Aaron has worked in the financial industry for 14 years and has Accounting & Economics degree and masters in Business Administration. He is an accredited wealth manager.

Understand what exchange rates are and the different types that can be used by governments and countries. See how they operate and how the conversion process works across countries.

Importance of Understanding Exchange Rates

If you ever have to travel outside the United States for work, take a cruise vacation, or possibly even purchase goods online from companies based outside your country, you will want to understand exchange rates and how your money is converted into other currencies. Having a basic understanding will help make sure you get the best deal on foreign goods and ensure you know exactly how much you are paying for something when you make that purchase from an online site quoting goods in something other than dollars.

Definition and Purpose

An exchange rate is the rate at which one country's currency can be traded for another country's currency. They exist so countries and firms can do business with each other and pay in the appropriate currency. They also are helpful and necessary when individuals travel to other countries and have to exchange their dollars for the local foreign currency.

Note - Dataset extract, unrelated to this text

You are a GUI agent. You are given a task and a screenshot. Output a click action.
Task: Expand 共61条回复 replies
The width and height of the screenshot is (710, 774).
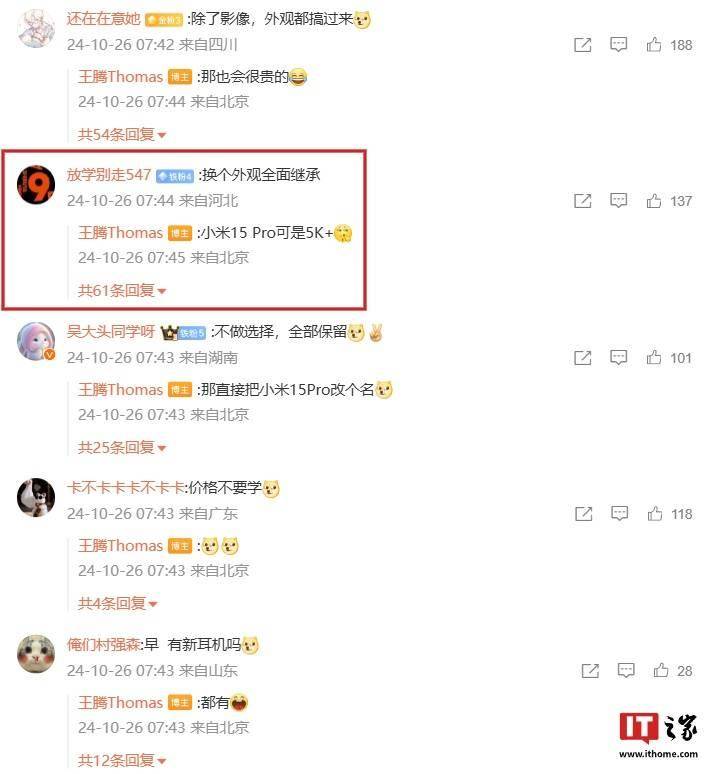[x=122, y=290]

Countries can use exchange rates in a variety of different ways. They can have fixed exchange rates, flexible exchange rates, or partially flexible exchange rates. Let's briefly define each.

  • Fixed exchange rate is an exchange rate that is set by officials, and the government commits to buying and selling currencies at that fixed rate. The purpose is to keep the currency trading in a very narrow band, and it can also be referred to as a pegged rate.

  • Flexible exchange rate is an exchange rate that is set by market forces of supply and demand between different countries for each other's currencies. The demand for a country's goods, the political stability, interest rates, inflation, and many other economic factors all influence the rate. These rates between countries can vary daily.

  • Partially flexible exchange rate is primarily set by supply and demand forces but is sometimes influenced by the government strategically buying and selling currencies to influence the prices of their currency.

How They Work

Now that we know what exchange rates are, the different types, and why they exist, let's explore how they work and are used across countries.

When an American company purchases goods from a Japanese company, for example, the Japanese company will often want to be paid in their own currency, which is Japanese yen. Why, you might ask? The Japanese company most likely needs their own currency so they can pay their workers and run operations inside Japan where they are located. To complete the transaction, the American company will enter into the foreign exchange market, which is a financial currency market made up of many buyers and sellers that is open nearly 24 hours a day during the week.

How much will the American company pay to convert their dollars to Japanese yen? The answer depends on when the American company is ready to pay. If they are ready to pay today, they will use the spot exchange rate, which is the current exchange rate. If it is a transaction in the future, it may use the forward exchange rate, which refers to an exchange rate that is quoted and traded today but for delivery and payment on a specific future date.

Conversion Calculations

Exchange rates exist for hundreds of currencies across the globe. There is a different American dollar exchange rate for the currencies of England, Japan, China, Mexico, Brazil, France, and many other countries.

For example, one U.S. dollar may equal 0.6 British pounds. When compared to Mexico, though, the exchange rate for one U.S. dollar may equal 13 Mexican pesos! How about the Japanese yen? One U.S. dollar may equal up to 102 Japanese yen. It is almost like one yen is equal to one American cent!